(Source data)
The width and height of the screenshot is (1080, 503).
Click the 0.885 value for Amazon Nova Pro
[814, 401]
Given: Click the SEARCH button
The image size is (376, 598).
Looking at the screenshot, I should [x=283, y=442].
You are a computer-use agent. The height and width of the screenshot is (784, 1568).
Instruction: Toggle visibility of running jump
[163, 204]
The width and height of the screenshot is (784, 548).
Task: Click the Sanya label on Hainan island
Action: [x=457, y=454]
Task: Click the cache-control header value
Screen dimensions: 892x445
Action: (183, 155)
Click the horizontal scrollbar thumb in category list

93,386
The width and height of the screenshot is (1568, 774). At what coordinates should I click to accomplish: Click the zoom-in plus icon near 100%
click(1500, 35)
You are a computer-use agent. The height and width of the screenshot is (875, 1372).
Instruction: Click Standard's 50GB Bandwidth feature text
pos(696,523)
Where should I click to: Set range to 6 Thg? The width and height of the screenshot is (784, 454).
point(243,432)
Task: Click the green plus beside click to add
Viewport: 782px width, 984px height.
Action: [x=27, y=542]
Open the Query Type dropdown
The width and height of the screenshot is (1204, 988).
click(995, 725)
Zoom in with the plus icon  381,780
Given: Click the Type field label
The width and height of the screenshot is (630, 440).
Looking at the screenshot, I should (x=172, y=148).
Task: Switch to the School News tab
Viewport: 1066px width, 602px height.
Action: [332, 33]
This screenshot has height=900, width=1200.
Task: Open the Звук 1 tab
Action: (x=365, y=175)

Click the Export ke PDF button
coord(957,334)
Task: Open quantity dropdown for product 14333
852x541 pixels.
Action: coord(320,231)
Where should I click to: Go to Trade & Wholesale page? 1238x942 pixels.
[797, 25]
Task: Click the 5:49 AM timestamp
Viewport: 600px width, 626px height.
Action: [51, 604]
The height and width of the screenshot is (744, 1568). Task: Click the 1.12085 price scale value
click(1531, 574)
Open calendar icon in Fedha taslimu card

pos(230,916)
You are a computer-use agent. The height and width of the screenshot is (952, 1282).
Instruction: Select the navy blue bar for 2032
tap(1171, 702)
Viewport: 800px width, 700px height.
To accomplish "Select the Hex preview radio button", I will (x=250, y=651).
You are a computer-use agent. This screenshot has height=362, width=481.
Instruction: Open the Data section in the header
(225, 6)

Your instructions: Copy every line of the data that holds the string "dropdown".

Written solution:
Open the Query Type dropdown
Task: Open quantity dropdown for product 14333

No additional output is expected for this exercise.